Mortgage Rates Hit Two-Decade High — What To Anticipate in the Months Ahead

Mortgage rates have hit their highest point since 2001 amid the Federal Reserve’s months-long move to hike interest rates, contributing to more uncertainty in a U.S. housing market that is already in decline.
The average contract interest rate for 30-year fixed-rate mortgages with conforming loan balances ($647,200 or less) rose to 7.14% during the week ending Nov. 4, 2022, according to the latest Mortgage Bankers Association’s Weekly Mortgage Applications Survey. That was up from 7.06% the previous week and the highest rate in more than two decades, Bloomberg reported.
The Market Composite Index, a measure of mortgage loan application volume, fell 0.1% on a seasonally adjusted basis vs. a week earlier. On an unadjusted basis, the index declined 2%. The overall measure of applications, which includes refinancing, dropped to its lowest level in 25 years, while the refi index sank to a 22-year low.

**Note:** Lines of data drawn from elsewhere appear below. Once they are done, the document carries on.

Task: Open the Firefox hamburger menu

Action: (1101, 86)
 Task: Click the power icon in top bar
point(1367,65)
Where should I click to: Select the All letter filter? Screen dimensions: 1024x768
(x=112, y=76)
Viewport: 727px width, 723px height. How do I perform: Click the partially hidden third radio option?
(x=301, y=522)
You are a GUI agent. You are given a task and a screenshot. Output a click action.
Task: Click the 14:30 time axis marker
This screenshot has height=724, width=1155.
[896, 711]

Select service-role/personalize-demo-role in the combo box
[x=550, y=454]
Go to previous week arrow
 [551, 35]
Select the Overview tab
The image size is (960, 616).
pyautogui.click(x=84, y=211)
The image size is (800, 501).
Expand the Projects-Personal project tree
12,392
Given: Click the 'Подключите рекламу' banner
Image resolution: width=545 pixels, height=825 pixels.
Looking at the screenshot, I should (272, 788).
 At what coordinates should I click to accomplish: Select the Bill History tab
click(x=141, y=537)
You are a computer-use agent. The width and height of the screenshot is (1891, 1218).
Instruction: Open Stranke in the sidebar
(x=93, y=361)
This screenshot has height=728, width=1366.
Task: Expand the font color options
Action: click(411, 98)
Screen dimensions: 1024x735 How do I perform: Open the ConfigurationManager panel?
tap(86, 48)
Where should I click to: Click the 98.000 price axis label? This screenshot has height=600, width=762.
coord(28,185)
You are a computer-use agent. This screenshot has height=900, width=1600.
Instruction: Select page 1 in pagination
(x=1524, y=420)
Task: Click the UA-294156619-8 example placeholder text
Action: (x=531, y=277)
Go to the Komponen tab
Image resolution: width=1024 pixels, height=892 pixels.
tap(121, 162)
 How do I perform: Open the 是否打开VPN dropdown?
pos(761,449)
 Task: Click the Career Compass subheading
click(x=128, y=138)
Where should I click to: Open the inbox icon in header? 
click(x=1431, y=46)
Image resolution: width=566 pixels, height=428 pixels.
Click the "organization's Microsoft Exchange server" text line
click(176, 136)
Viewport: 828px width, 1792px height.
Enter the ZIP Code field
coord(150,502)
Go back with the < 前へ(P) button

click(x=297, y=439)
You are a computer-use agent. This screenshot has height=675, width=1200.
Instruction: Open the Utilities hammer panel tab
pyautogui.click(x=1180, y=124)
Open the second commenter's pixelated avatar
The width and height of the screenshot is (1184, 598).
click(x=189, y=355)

“Mortgage rates edged higher last week following news that the Federal Reserve will continue raising short-term rates to combat high inflation,” Joel Kan, MBA’s Vice President and Deputy Chief Economist, said in a statement.
Mortgages rates climbed across the board during the latest survey period, including for jumbo loan balances, FHA loans and 15-year fixed-rate mortgages. There’s little reason to believe rates will reverse course anytime soon, considering that the Fed seems determined to keep raising rates to help tame inflation.
The impact on the mortgage market could be substantial, said Curtis Wood, founder & CEO of Bee, a mobile mortgage app built on AI and the blockchain.
“In a lot of ways this is a more difficult market than ’08 for lenders, and it’s going to get worse before it gets better as rates have an easier pathway to 8% than they do 6%,” Wood told GOBankingRates in an email. “A lot of small to midsize lenders won’t make it through it, as we’ve already seen happen with industry consolidation, closures, bankruptcies and fire sales this year.”
Higher rates mean “more headwinds for the mortgage market,” he added. Those headwinds will impact mortgage originations as well as margins, credit availability and buyer affordability.
“I expect fixed-rate origination volume to drop as rates rise, and adjustable-rate mortgages to gain steam as a loan of last resort for certain buyers,” Wood said.
Such developments will likely have a cascading effect on the housing market, which is already in choppy water.
Median home values have declined three straight months as of September 2022, according to the Black Knight Home Price Index. Meanwhile, pending home sales in September fell for the fourth straight month, the National Association of Realtors recently reported.